Personal information
- Born: August 6, 1985 (age 40) Oakland, California, U.S.
- Listed height: 6 ft 0 in (1.83 m)
- Listed weight: 180 lb (82 kg)

Career information
- High school: Bishop O'Dowd (Oakland, California)
- College: CC of San Francisco (2003–2004); Utah (2004–2007);
- NBA draft: 2007: undrafted
- Position: Point guard
- Number: 1
- Coaching career: 2012–present

Career history

Coaching
- 2014–2020: Utah Jazz (assistant)
- 2020–2024: New York Knicks (associate HC)
- 2024–present: Cleveland Cavaliers (associate HC)

= Johnnie Bryant =

American basketball coach

Johnnie Bryant (born August 6, 1985) is an American professional basketball coach who serves as associate head coach for the Cleveland Cavaliers of the National Basketball Association (NBA). He played college basketball for the Utah Utes.

==Playing career==
Bryant played the 2003–04 season at San Francisco City College. During the 2004–05 season he transferred to the University of Utah, where he redshirted the remainder of the season. As a sophomore, Bryant earned honorable mention All-Mountain West Conference, appearing in all 29 games. As a junior, Bryant also earned honorable mention All-Mountain West Conference, averaging 15.1 points per game.

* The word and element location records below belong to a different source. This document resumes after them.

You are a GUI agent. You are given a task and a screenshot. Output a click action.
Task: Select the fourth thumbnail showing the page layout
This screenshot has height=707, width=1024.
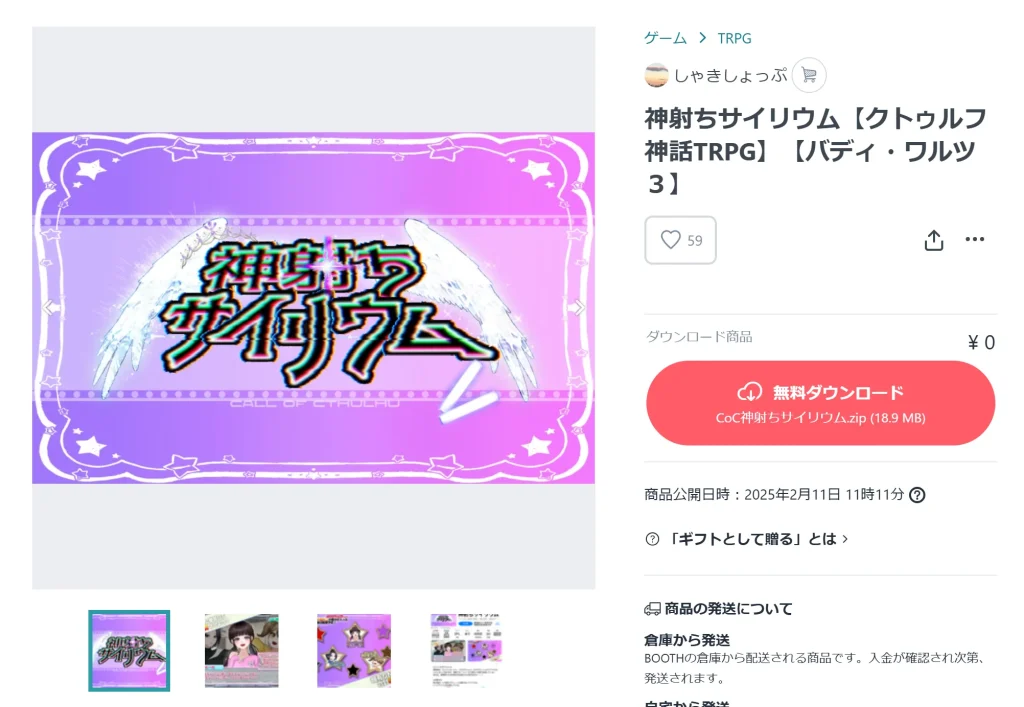pyautogui.click(x=466, y=651)
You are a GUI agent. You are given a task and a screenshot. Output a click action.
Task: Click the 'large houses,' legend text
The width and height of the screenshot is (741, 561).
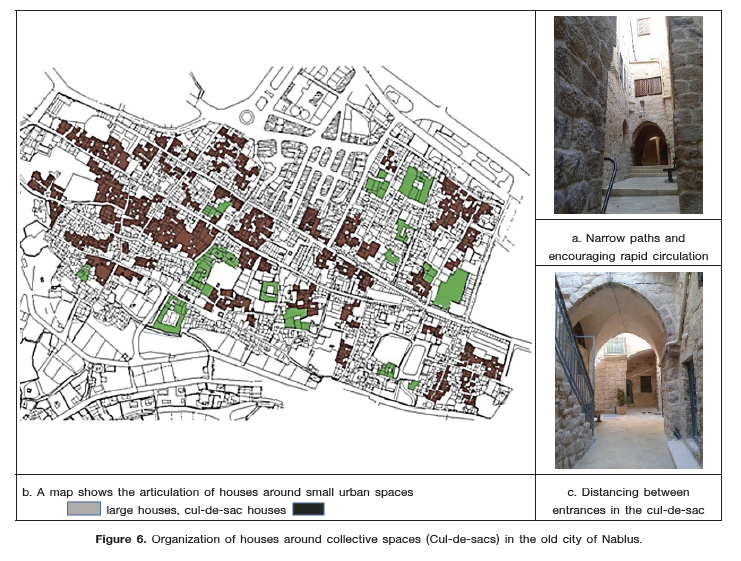coord(142,509)
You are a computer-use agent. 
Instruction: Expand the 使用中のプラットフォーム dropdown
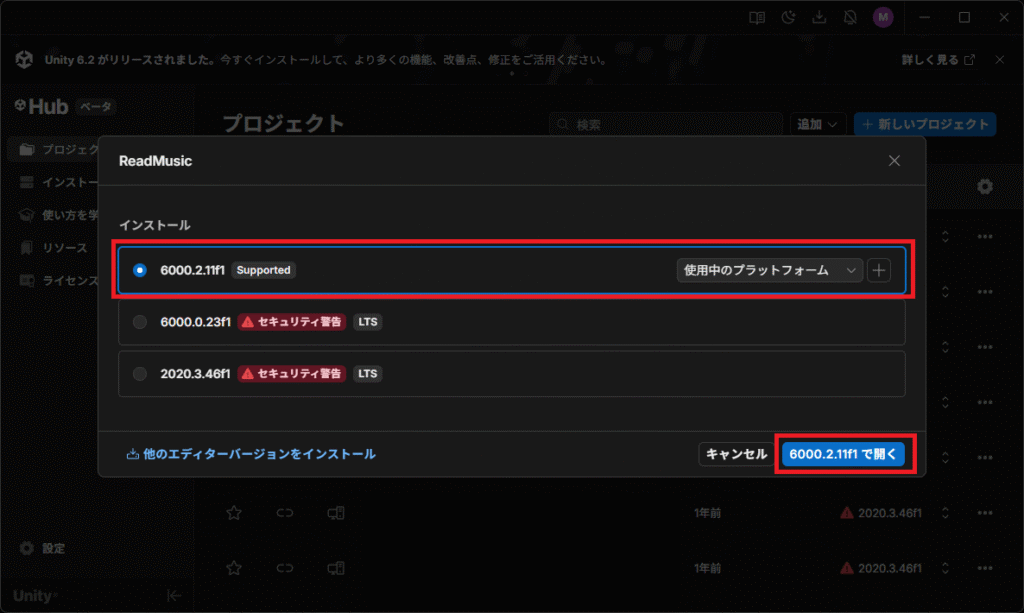tap(769, 270)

Bryant holds the University of Utah's career three-point percentage record (.440).

==Coaching career==
Bryant started coaching at the Bryant Sports Academy, a skill development program through which he worked with athletes of all ages, including former Utah Jazz forward Paul Millsap and Milwaukee Bucks guard Damian Lillard.

On September 25, 2012, Bryant was hired by the Utah Jazz as a player development assistant. On June 24, 2014, he was promoted to assistant coach under head coach Quin Snyder.

On September 4, 2020, Bryant was named the associate head coach of the New York Knicks.

In July 2024, Bryant was hired by the Cleveland Cavaliers as associate head coach.